Referendum on the creation of a Sidama region, 2019

Results
| Choice | Votes | % |
| Yes | 2,225,249 | 98.52% |
| No | 33,463 | 1.48% |
| Valid votes | 2,258,712 | 99.19% |
| Invalid or blank votes | 18,351 | 0.81% |
| Total votes | 2,277,063 | 100.00% |
| Registered voters/turnout | 2,280,147 | 99.86% |

Results
| For |  |  | 98.52% |  |
| Against |  |  | 1.48% |  |

= 2019 Sidama Region referendum =

Secessionist referendum in Ethiopia

A referendum on creating a Sidama Region was held on regionalisation in the Sidama Zone of Ethiopia on 20 November 2019. The creation of such a region is a long-standing claim of the Sidama people.
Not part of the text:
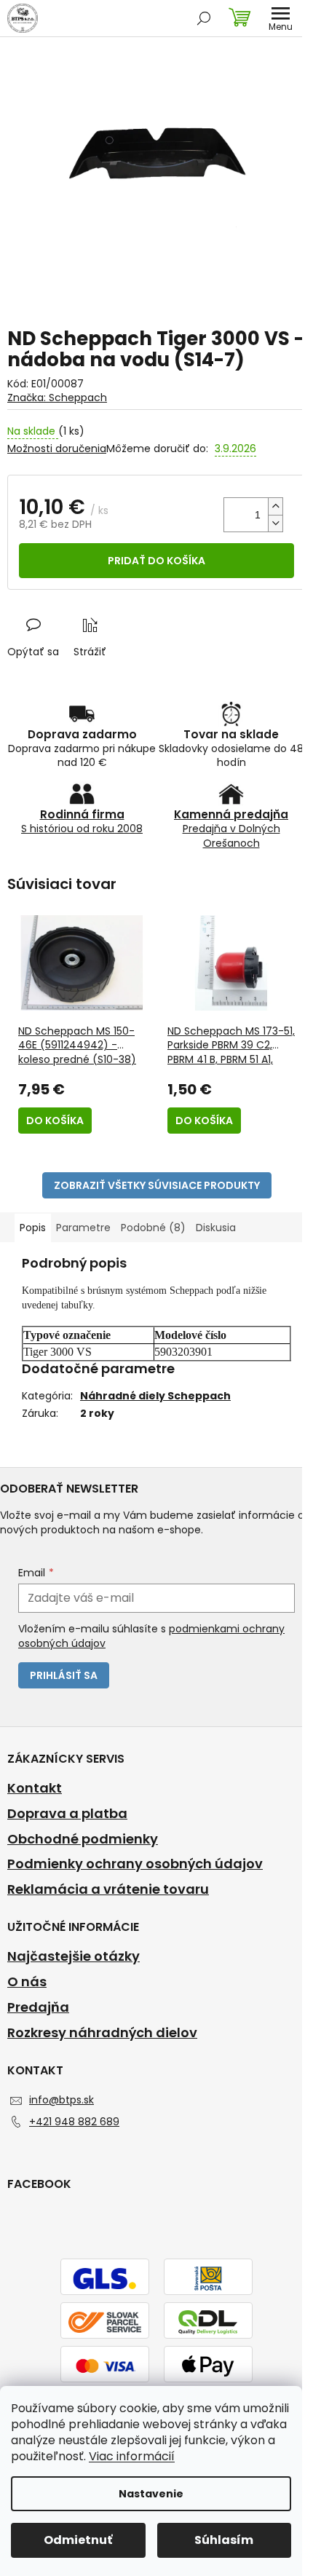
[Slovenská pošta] (208, 2277)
The referendum's management and its likely centrifugal consequences on Ethiopia's system of ethnic federalism were seen as a crucial test for Prime Minister Abiy Ahmed's policy of democratic openness ahead of the 2020 general election.

==Results==

| Choice | Votes | % |
| For | 2,225,249 | 98.52 |
| Against | 33,463 | 1.48 |
| Blank and invalid votes | 18,351 | – |
| Total | 2,277,063 | 100 |
| Voter turnout | 2,280,147 | 99.86 |
Source: Addis Standard

The choices on the ballot paper were for the Sidama people to be organized within their regional state, which was represented by the election symbol of “Shafeta” (traditional Sidama food vessel), and for Sidama to stay in the Southern Nations, Nationalities, and Peoples' Region (SNNPR), represented by the “Gojo” (traditional Sidama hut) symbol. The latter choice got a tiny percentage of votes, an expected result given the popularity of the decades-long statehood quest among the Sidama and the lackluster campaigning by the SNNPR.

==Aftermath==

The result meant that Sidama would become Ethiopia's 10th regional state, with its own regional constitution and regional council, and would enjoy a degree of sovereignty enshrined in Ethiopia's multinational constitution.
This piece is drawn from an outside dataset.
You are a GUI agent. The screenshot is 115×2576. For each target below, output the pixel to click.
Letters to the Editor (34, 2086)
The Sidama regional state is Ethiopia's 10th regional state in Ethiopia. It borders the Guji Zone, the West Arsi Zone of the Oromia Region, the Wolayita Zone, and the Gedeo Zone of the SNNPR.

The question of what to do about the city of Awasa in the Sidama Zone, also the capital city of the SNNPR but outside of the region when the Sidama state was officially declared, was a sticking point for some time. However, it was addressed when the regional council decided that the SNNPR government would stay in Awasa for two consecutive election terms, during which it would facilitate its future capital city.

The Sidama Region officially began on 18 June 2020, seven months after the referendum.

The successful referendum also gave hope to other ethnicities belonging to the SNNPR who wanted their own regional state as the Sidama region did, leading to the 2021 South West Region referendum.